» **Task description**: Go through the listing below and count each line with the word "link" in it; return only the count.

(Records to process Opens)

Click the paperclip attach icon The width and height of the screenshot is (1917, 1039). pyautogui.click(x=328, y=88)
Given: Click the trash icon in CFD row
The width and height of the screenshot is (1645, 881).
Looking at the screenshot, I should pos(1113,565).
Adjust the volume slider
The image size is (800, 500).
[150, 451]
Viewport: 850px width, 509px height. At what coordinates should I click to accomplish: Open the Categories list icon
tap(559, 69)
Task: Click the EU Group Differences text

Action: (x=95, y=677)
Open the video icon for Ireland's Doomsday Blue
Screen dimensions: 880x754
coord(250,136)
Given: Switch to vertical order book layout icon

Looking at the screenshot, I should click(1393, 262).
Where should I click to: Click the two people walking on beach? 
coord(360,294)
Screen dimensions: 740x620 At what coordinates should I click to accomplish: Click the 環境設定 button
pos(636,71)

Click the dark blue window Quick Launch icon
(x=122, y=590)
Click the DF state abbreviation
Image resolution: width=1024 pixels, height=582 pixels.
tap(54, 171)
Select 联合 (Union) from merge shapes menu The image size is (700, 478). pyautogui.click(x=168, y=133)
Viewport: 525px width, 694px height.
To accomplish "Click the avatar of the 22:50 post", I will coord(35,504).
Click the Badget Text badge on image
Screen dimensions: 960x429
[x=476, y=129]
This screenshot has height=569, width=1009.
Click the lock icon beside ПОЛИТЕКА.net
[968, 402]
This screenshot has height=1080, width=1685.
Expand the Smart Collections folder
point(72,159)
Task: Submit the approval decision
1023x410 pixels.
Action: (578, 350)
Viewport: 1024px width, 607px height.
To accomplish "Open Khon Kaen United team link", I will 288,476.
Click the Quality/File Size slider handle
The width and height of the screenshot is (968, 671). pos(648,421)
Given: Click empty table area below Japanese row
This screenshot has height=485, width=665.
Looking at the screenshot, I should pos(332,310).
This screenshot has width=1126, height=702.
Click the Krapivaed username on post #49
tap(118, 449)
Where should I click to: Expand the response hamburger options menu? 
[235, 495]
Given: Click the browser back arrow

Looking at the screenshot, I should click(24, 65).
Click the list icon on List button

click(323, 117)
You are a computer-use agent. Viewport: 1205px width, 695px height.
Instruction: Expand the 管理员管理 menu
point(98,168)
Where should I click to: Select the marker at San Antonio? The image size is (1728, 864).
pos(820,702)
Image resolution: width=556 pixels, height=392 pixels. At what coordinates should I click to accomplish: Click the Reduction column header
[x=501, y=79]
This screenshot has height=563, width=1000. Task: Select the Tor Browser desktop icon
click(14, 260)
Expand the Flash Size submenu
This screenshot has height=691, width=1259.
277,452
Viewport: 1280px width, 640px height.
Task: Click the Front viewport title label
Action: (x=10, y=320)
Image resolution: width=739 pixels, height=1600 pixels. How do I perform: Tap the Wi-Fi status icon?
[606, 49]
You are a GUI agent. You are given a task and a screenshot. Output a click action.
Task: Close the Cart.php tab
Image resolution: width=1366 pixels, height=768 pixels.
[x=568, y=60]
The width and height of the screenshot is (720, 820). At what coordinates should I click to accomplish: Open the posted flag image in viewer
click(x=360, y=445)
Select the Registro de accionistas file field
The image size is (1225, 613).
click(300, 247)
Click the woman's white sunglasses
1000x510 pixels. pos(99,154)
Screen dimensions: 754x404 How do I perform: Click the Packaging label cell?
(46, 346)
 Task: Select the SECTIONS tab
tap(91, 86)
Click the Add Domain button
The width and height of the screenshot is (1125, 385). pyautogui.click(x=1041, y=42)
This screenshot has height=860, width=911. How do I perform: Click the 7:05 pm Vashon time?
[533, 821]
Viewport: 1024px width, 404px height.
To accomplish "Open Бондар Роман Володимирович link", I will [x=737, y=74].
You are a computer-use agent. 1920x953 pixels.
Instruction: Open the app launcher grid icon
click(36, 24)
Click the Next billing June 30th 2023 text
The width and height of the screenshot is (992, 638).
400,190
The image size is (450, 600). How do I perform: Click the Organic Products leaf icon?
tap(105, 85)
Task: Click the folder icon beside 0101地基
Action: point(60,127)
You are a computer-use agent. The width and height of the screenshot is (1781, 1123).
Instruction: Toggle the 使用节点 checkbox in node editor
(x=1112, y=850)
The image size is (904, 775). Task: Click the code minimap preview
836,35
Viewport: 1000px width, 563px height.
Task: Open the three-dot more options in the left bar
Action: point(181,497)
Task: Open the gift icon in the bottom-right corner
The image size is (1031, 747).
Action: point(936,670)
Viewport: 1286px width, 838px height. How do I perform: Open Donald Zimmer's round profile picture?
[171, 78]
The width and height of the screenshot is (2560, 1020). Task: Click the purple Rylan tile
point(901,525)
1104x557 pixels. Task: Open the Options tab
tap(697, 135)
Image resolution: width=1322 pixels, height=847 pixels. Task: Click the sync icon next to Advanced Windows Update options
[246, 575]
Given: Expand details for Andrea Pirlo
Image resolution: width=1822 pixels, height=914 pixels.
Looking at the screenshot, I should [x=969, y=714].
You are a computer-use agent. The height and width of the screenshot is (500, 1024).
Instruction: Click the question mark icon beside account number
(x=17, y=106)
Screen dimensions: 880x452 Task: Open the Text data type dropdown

(Records to process Closes)

» **Task response**: 2